Stir together the cream, milk, egg and yeast.
Mix both together and knead for 10 minutes by hand, or about 5 if using a machine.
Prove The Dough
Shape the dough (which will be fairly sticky) into one ball, place into a lightly floured bowl and cover with a clean tea towel.
Leave at room temperature to prove for about an hour, or until it doubles in size.
Roll And Prove Again
Knock the air out of the risen dough, then divide into a dozen lumps.
Shape each into a smooth bun shape and place on a baking paper lined baking tray, with room between them to expand.

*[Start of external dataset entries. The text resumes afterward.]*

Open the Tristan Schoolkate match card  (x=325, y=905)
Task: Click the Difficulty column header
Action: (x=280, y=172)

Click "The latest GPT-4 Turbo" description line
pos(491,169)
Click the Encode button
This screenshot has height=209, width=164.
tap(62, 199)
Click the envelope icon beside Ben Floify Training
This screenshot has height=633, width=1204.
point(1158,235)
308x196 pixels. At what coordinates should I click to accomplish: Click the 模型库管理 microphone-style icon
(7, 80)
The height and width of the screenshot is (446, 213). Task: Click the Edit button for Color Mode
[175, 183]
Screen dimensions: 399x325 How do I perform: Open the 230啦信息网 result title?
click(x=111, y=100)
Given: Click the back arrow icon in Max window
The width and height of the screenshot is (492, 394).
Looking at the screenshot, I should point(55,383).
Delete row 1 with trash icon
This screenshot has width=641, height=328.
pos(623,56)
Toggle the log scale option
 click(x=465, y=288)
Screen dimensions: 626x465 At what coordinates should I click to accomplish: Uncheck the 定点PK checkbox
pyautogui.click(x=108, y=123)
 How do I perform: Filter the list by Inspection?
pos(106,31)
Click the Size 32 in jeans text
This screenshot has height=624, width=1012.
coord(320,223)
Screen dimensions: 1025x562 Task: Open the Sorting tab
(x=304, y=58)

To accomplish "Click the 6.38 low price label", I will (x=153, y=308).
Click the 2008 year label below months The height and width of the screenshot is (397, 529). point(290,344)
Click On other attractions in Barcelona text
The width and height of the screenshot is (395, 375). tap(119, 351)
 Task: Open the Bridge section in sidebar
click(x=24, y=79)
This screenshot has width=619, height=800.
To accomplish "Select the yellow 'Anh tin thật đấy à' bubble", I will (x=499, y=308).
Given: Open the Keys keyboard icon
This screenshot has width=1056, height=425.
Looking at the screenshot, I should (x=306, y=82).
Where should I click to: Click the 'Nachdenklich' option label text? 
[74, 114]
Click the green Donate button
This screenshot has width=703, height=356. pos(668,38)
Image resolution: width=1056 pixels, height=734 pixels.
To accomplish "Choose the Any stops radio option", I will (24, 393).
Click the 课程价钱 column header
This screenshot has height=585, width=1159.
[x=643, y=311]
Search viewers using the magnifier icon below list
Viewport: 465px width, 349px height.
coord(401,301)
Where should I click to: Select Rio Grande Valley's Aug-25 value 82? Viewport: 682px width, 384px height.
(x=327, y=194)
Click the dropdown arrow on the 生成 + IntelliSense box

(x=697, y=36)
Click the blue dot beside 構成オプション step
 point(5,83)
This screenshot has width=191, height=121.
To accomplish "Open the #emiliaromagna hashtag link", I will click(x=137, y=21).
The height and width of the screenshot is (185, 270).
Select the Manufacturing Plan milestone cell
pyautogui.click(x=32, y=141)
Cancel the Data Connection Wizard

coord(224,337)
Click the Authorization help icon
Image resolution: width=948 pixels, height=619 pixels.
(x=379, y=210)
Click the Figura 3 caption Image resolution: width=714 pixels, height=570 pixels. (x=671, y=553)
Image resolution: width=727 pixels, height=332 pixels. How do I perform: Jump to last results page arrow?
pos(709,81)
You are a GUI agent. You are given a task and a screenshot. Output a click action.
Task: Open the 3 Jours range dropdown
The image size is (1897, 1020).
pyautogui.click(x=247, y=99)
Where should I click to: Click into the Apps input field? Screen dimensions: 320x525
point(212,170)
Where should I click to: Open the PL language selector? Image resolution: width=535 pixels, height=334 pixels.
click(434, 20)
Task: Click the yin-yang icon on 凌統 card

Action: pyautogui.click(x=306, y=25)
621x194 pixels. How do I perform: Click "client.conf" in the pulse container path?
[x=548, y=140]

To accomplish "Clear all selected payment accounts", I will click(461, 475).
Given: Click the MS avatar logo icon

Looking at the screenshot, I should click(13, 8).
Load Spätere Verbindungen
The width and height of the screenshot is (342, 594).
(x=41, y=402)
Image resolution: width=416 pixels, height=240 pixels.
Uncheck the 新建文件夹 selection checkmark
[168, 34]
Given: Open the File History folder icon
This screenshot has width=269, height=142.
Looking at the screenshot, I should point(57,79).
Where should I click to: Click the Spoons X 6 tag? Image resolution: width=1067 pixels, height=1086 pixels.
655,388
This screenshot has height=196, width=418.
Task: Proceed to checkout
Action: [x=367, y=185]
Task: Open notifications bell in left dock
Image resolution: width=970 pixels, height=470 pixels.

Cover loosely again with the tea towel and leave for 30 minutes at room temperature.
Make The Topping
Preheat an oven to 175°C.
Mix all the dry ingredients for the topping in a bowl.
Add the wet ingredients (including the melted butter) and bring it together with a knife at first and then your hand, into one dough.
Roll this out between sheets of baking paper to as thin as it’ll go then chill.
Add Topping To The Dough
Cut 12 circles out of the thin sheet of dough and carefully transfer them on top of each risen bun. They shouldn’t stretch right to the edge and if you like you can score the tops in cross-hatch manner so that as they bake they look even more like pineapples.
Score an optional criss-cross on the top of the disc and brush over the top with the spare beaten egg yolk.
Bake And Serve
Bake for 13-14 minutes until a gorgeous golden colour, then allow to cool before enjoying whilst just still warm.